REPUBLIKA.CO.ID, BONN -- Langkah koreksi besar-besaran yang dilakukan Pemerintah Indonesia dalam tata kelola gambut kini menjadi rujukan pengetahuan bagi dunia internasional. Hal ini semakin ditegaskan dalam pertemuan Konferensi Global Landscape yang berlangsung Sabtu-Ahad (1-2/12) di Bonn, Jerman.
Menteri Lingkungan Hidup dan Kehutanan Indonesia (LHK) Siti Nurbaya Bakar hadir sebagai pembicara kunci pada berbagai forum yang digelar di hari pertama. Pada konferensi internasional tersebut juga hadir perwakilan PBB, UN Environment, Menteri LH se-dunia, World Bank, LSM, peneliti, akademisi, dan para mitra global lainnya.
Indonesia mendapat apresiasi setelah memiliki Pusat Penelitian Lahan Gambut Internasional atau International Tropical Peatlands Centre (ITPC).
“Ini adalah rumah untuk konsultasi dan advokasi bagi kepentingan masyarakat dan lingkungan lokal, serta untuk kepentingan global,” kata Menteri Siti Nurbaya dalam siaran pers yang diterima Republika.co.id di Jakarta, Ahad(2/12).
Menurut Siti Nurbaya, basis ITPC saat ini berada di dua kampus penelitian hutan di Bogor, yaitu Badan Penelitian, Pengembangan, dan Inovasi KLHK, serta di Pusat Penelitian Kehutanan Internasional (CIFOR).
Di agenda berikutnya saat menjadi pembicara kunci peringatan CIFOR ke-25, di hadapan para pemimpin dan ahli kehutanan internasional, Indonesia menegaskan posisinya sebagai 'taman bermain penelitian' bagi pengetahuan kehutanan dunia.

• **Tugas yang Diberikan**
a) Menurut kutipan teks tentang tata kelola gambut, di mana basis ITPC saat ini berada?
b) Ringkaslah kutipan teks tentang tata kelola gambut Indonesia dalam dua kalimat.
Kerjakan tugas hanya berdasarkan kutipan teks di atas.

• **Data yang Diberikan**
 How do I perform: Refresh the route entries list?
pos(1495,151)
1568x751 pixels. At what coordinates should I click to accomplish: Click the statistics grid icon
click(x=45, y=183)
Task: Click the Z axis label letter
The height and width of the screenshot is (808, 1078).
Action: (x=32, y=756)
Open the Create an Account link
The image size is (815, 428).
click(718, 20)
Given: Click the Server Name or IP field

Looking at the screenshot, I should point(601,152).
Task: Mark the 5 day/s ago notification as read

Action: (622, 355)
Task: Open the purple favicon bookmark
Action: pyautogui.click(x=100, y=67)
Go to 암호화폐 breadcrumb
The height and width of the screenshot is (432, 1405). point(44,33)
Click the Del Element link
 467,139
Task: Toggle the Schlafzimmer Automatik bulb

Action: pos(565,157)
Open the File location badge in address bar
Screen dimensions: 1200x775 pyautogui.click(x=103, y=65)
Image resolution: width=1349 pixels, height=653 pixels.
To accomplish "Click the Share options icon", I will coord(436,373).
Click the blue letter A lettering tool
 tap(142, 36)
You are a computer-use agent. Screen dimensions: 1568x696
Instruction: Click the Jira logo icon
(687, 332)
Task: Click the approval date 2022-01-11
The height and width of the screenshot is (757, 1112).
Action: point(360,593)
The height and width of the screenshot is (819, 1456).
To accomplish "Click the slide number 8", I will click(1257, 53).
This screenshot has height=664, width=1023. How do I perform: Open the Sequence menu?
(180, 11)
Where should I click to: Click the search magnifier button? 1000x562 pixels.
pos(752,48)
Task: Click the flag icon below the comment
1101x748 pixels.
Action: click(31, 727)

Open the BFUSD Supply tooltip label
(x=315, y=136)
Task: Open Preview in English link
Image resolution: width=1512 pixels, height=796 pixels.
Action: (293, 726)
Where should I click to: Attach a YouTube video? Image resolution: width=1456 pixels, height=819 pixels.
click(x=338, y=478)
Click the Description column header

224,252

• **Jawaban Tugas**
a) Di dua kampus penelitian hutan di Bogor, yaitu Badan Penelitian, Pengembangan, dan Inovasi KLHK serta Pusat Penelitian Kehutanan Internasional (CIFOR).

b) Koreksi besar-besaran Pemerintah Indonesia dalam tata kelola gambut kini menjadi rujukan pengetahuan internasional, sebagaimana ditegaskan pada Konferensi Global Landscape di Bonn, Jerman, tempat Menteri LHK Siti Nurbaya Bakar hadir sebagai pembicara kunci. Indonesia diapresiasi karena memiliki International Tropical Peatlands Centre (ITPC) yang berbasis di dua kampus penelitian hutan di Bogor, dan Indonesia menegaskan posisinya sebagai 'taman bermain penelitian' bagi pengetahuan kehutanan dunia.